A good example of this is fraying of the supraspinatus tendon,
also known as a rotator cuff tear. Repairing the tear, which may have
little or no contribution to the pain experienced, fails to address
either the pain or the original cause of the tear (assuming there wasn’t
a specific event such as an accident).
Trigger points
and taut fibers in the supraspinatus muscle belly cause pain in the
lateral shoulder, causing it to bunch up, shortening and pulling the
head of the humerus into the glenoid fossa. This reduces joint space
underneath the acromion, which then mechanically rubs on the vulnerable
supraspinatus tendon. The pain and trigger points remain long after the
healing of the tendon.
Whatever the initial cause of
shoulder pain, I see frozen shoulder as a process of adaptation, a
seemingly sensible response of the nervous system to protect the
shoulder from further “injury”. This is borne out in repeatedly in
practice when we unravel the system of adaptations and the pain goes
away.
Make Shoulder Pain A Memory.
Treating
pain is not very difficult once you understand where it comes from.
Unfortunately, the medical system and nearly all alternative
practitioners are uninformed about the true origins of pain. Using our
system, you can take control of your own pain.
Oddly
enough, pain is a mystery to the medical profession. Our medical system
is still in the middle ages in terms of understanding pain, which is why
we have over 65,000 people a year dying of opiate overdose in the US.
Sadly,
a high percentage of addicts begin with a prescribed opiate, and much
of it is unnecessary. Pain is assumed by the medical establishment to
always be a product of injury or disease, but this is just plain wrong.
I
am a trigger point therapist, and it has been demonstrated in repeated
studies as well as my own 7 years of clinical experience, the vast
majority of pain is from muscles that have developed trigger points.

* **INSTRUCTIONS**
a) Answer these questions from the shoulder pain passage:
(i) What other name does it give for fraying of the supraspinatus tendon?
(ii) How many people a year does it say die of opiate overdose in the US?
(iii) How many years of clinical experience does the writer cite?
b) Quote the shoulder pain passage, starting with "Whatever the initial" and going on through "it comes from.".

* **Collected data entries**
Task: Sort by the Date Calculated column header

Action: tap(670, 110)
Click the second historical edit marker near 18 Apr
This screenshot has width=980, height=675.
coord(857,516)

* **RESPONSES PER TASK**
a)
(i) A rotator cuff tear.
(ii) Over 65,000.
(iii) 7 years.

b)
Whatever the initial cause of
shoulder pain, I see frozen shoulder as a process of adaptation, a
seemingly sensible response of the nervous system to protect the
shoulder from further “injury”. This is borne out in repeatedly in
practice when we unravel the system of adaptations and the pain goes
away.
Make Shoulder Pain A Memory.
Treating
pain is not very difficult once you understand where it comes from.